Sustainable finance can link sustainability closer to a company’s business strategy and day-to-day operation.

What trends are you seeing when it comes to sustainable financing?

“In both the bond and loan market, we see an increased interest among investors for sustainable financing. You will have a larger investor base if you choose a sustainable format. We’ve also seen strong interest in sustainability-linked formats, which can be used for general corporate purposes. Most companies can use these formats if they have set KPIs that are ambitious, concrete and measurable over time. But that’s also where we see the biggest risk of greenwashing because these formats are so open and company-specific. I think the risk is lower in the Nordics, where companies tend to be further ahead on sustainability, but it’s important we keep strict standards and follow well-established sustainable finance principles. The KPIs should be difficult to achieve and go beyond business as usual.

My role is to help clients take advantage of the sustainable financing products available for their kind of business and investments. I think the use of sustainable finance also can link sustainability closer to a company’s business strategy and day-to-day operation.”

How is progress in the Nordics?

“Many Nordic companies are moving in the right direction. It’s not a question of if they’re doing it; it’s a question of how fast. We see a lot of good effort out there. The high-emission sectors that are hit the hardest tend to be the most forward-leaning, which is good. It’s the sectors that are further away from the direct emissions that may need to step up their game. Building a sustainable business model is not just about emissions. It’s about the whole value chain and also includes other angles, such as circularity. A technology company may sit back, thinking they don’t have high emissions, but they may also build products that don’t last very long. It’s not only the companies with high emissions that have to change.”
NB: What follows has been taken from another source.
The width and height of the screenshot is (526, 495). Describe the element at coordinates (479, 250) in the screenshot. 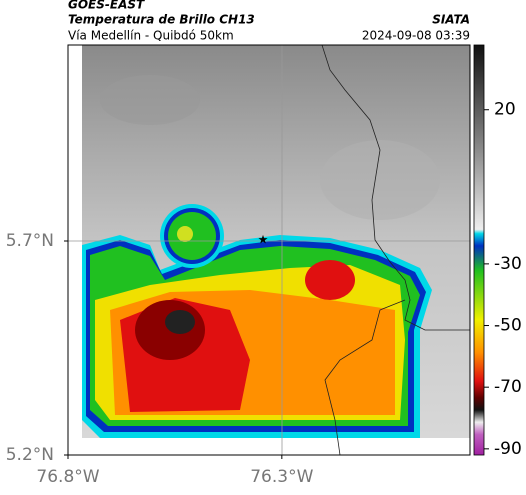

I see `colorbar` at that location.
What is the situation like in Norway?

“Norway has a good starting point, with a lot of clean energy such as green hydropower, which new industries can be built on. We need to shift the focus from oil, but in such a way that the European energy transition is optimised. The technology used in the oil sector is very high tech and can be used in sustainable ways. And with green energy available, there’s a great deal of opportunity here.”